There are a lot of theories of aging. Simply outlining the numerous categories of theory and offering a few comments as to which of the better known theories are currently well supported, dead, or disputed is a fairly detailed undertaking. It is hard to avoid delving into the history of the field when explaining how the research community ended up where it is today in terms of the various camps. There are evolutionary theories that seek to explain how aging came about, there are damage accumulation theories of aging, programmed aging theories that see aging as an evolved program of individual self-destruction, and any number of single-mechanism theories based on one or more researchers generalizing their narrow area of familiarity out to the whole body. Usually overgeneralizing, to be truthful: aging is a complex mix of at least initially independent causes, not one single mechanism.
The diversity of theories is really a reflection of just how much yet remains uncertain in the study of human biochemistry. In the sciences you will find theories proliferating wildly wherever there are few definitive answers due to the sheer complexity of the systems under examination.
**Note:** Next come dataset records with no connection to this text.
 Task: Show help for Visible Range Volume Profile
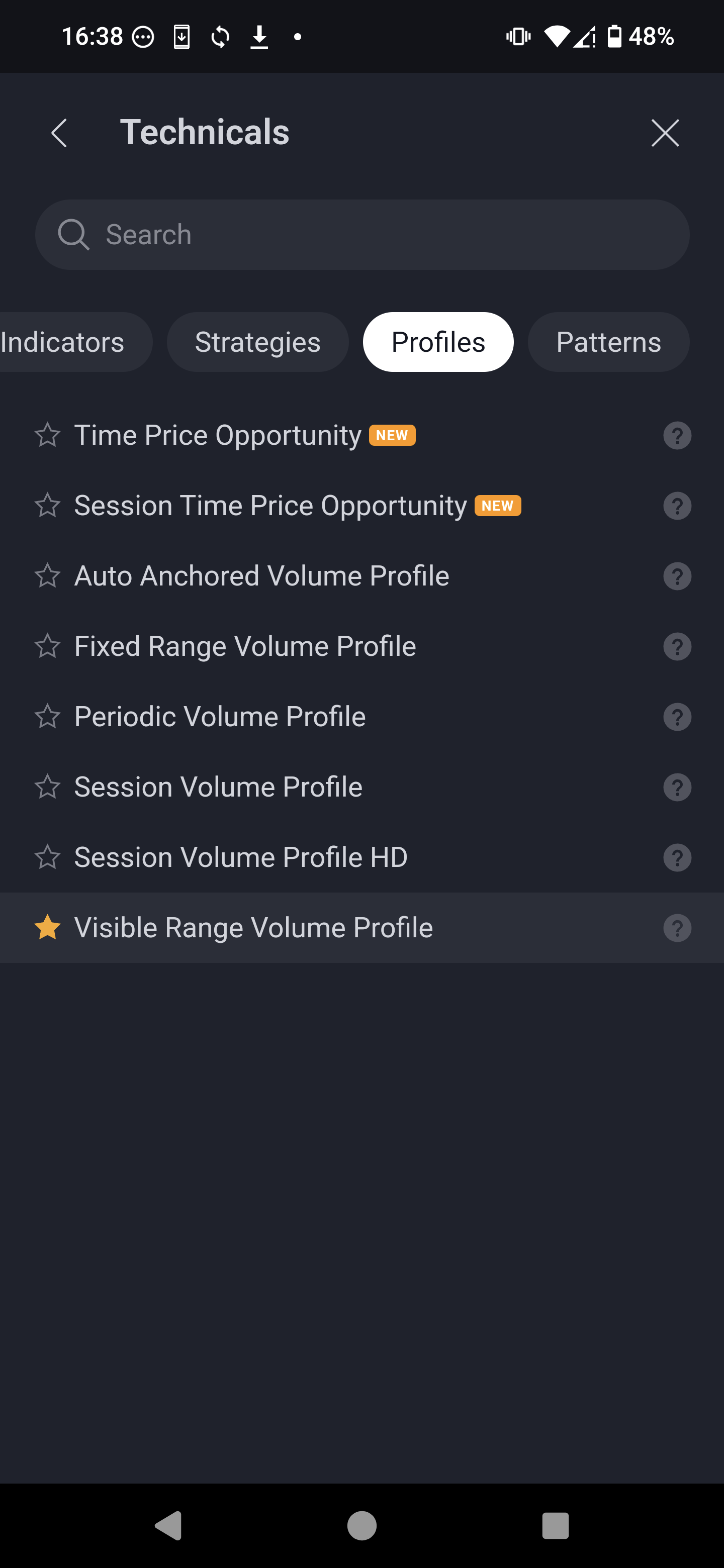(x=677, y=928)
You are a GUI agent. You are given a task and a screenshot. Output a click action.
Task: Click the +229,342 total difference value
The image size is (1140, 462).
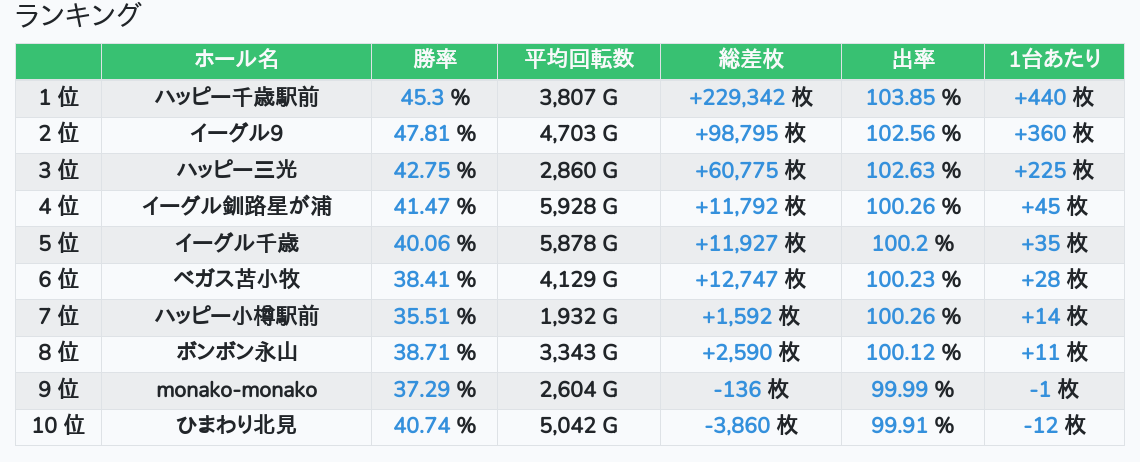736,97
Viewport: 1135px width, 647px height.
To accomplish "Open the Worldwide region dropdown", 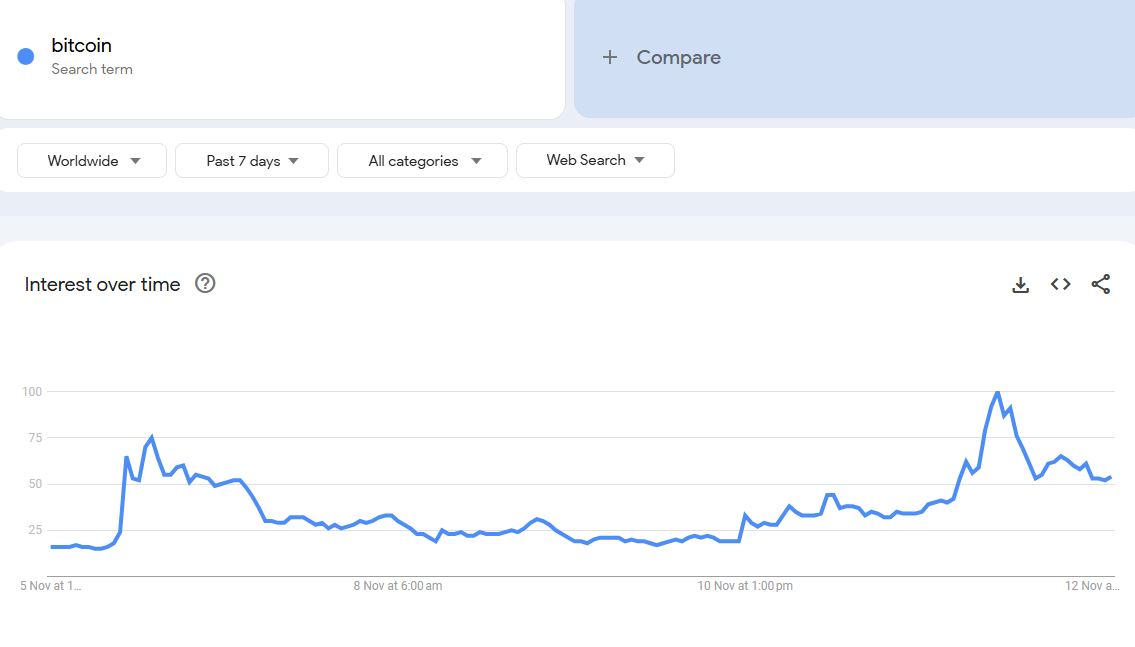I will pyautogui.click(x=93, y=161).
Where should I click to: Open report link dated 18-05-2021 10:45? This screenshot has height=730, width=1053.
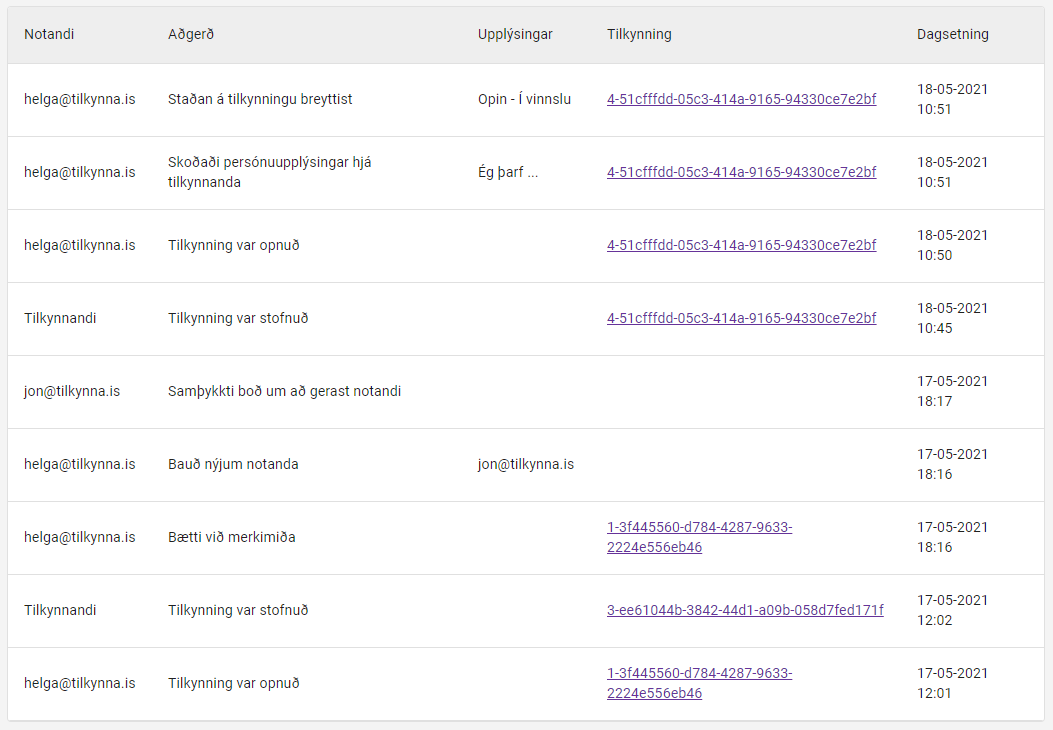[741, 318]
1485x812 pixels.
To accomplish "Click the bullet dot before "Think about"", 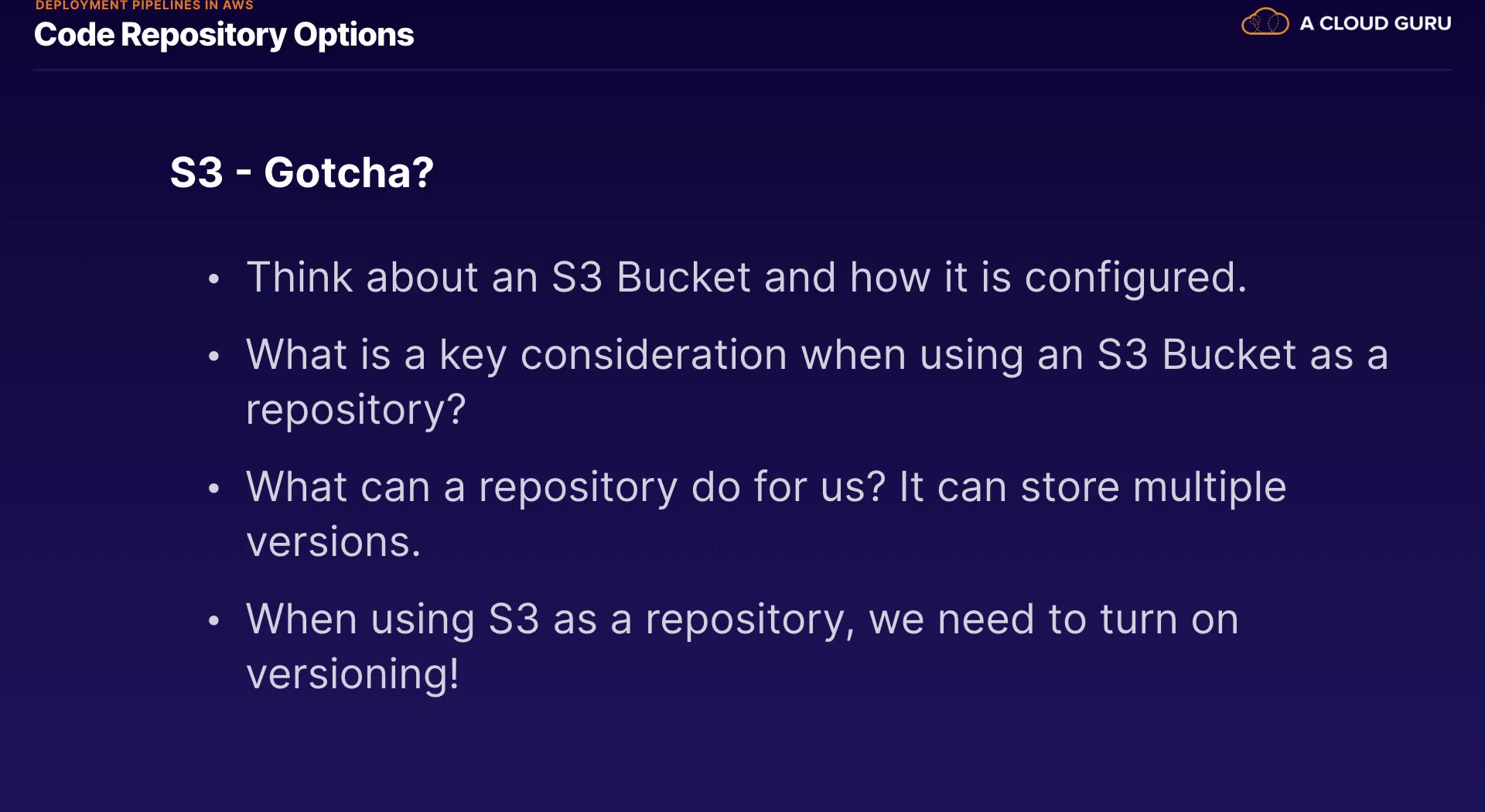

Inventive exploration and theorizing continues until some faction can prove themselves correct and everyone else wrong beyond any reasonable doubt. My expectation is that damage accumulation theories are mostly correct, that the SENS proposals contain a fair digest of which damage is fundamental and important rather than secondary or unimportant, and proof beyond any reasonable doubt will be provided in animal studies that test various SENS or SENS-like implementations of rejuvenation treatments. Large degrees of healthy life extension in the laboratory will prove the point faster and more cost-effectively than any research programs aiming to find and catalog all of the relevant mechanisms involved. This process is well underway for relevant areas in stem cell research, and has of late just begun for the clearance of senescent cells. Repair of other important forms of damage is yet to be earnestly tested: removal of various forms of metabolic waste, for example, such as amyloids and lipofuscin.
It has long been noted in parts of the aging research community that the activity of most of the researchers involved bears some resemblance to the tale of the blind men and the elephant. Each feels but a part of the whole, and that is their conception of the beast. Modern medical life science, even just a small field within the whole, is so complex and vast that researchers specialize in tiny slices of it, having only a superficial familiarity at best with everything else. It is often the case that when these researchers apply their knowledge to aging in isolation, without networking extensively, they propose theories that only cover a fraction of the biochemistry that the broader aging research community has identified as being relevant and involved in aging.
Hundreds of philosophers and scientists have addressed the topics of longevity and aging, and many theories have been advanced. These have been recently reviewed, and I make no attempt to further summarize these important contributions. Rather, the present article provides a conceptual review based upon the emerging concept that redox systems function as a critical interface between the genome and the exposome. Relying extensively upon emerging understanding of redox systems biology, acquired epigenetic memory systems, and deductive reasoning, a simple theory is derived that aging is the decline of the adaptive interface of the functional genome and exposome that occurs due to cell and tissue differentiation and cumulative exposures and responses of an organism. This theory is not limited to redox processes but has a redox-dependent character due to the over-riding importance of electron transfer in energy supply, defense, reproduction and molecular dynamics of protein and cell signaling.
Several years ago, I presented a redox hypothesis of oxidative stress in which I concluded that oxidative stress is predominantly a process involving 2-electron, non-radical reactions rather than commonly considered 1-electron, free radical reactions. The central arguments were that (1) experimental measures showed that non-radical flux substantially exceeds free radical flux under most oxidative stress conditions, (2) radical scavenger trials in humans failed to show health benefits, and (3) normal cell functions involving sulfur switches are readily disrupted by non-radical oxidants. The redox hypothesis is thus founded upon the concept that oxidative stress includes disruption of redox circuitry in addition to the macromolecular damage resulting from an imbalance of prooxidants and antioxidants.
The redox hypothesis of oxidative stress contained four postulates:
1. All biologic systems contain redox elements [e.g., redox-sensitive cysteines], which function in cell signaling, macromolecular trafficking and physiologic regulation.
3. The redox-sensitive elements are spatially and kinetically insulated so that "gated" redox circuits can be activated by translocation/aggregation and/or catalytic mechanisms.
4. Oxidative stress is a disruption of the function of these redox circuits caused by specific reaction with the redox-sensitive thiol elements, altered pathways of electron transfer, or interruption of the gating mechanisms controlling the flux through these pathways.
The current article represents an extension and development of these concepts into a redox theory of aging. This redox theory is not exclusively limited to redox reactions but rather emphasizes the key role of electron transfer in supporting central energy currencies (ATP, phosphorylation, acetylation, acylation, methylation and ionic gradients across membranes) and providing the free energy to support metabolism, cell structure, biologic defense mechanisms and reproduction. Importantly, improved understanding of the integrated nature of redox control and signaling in complex, multicellular organisms provide a foundation for this generalized theory.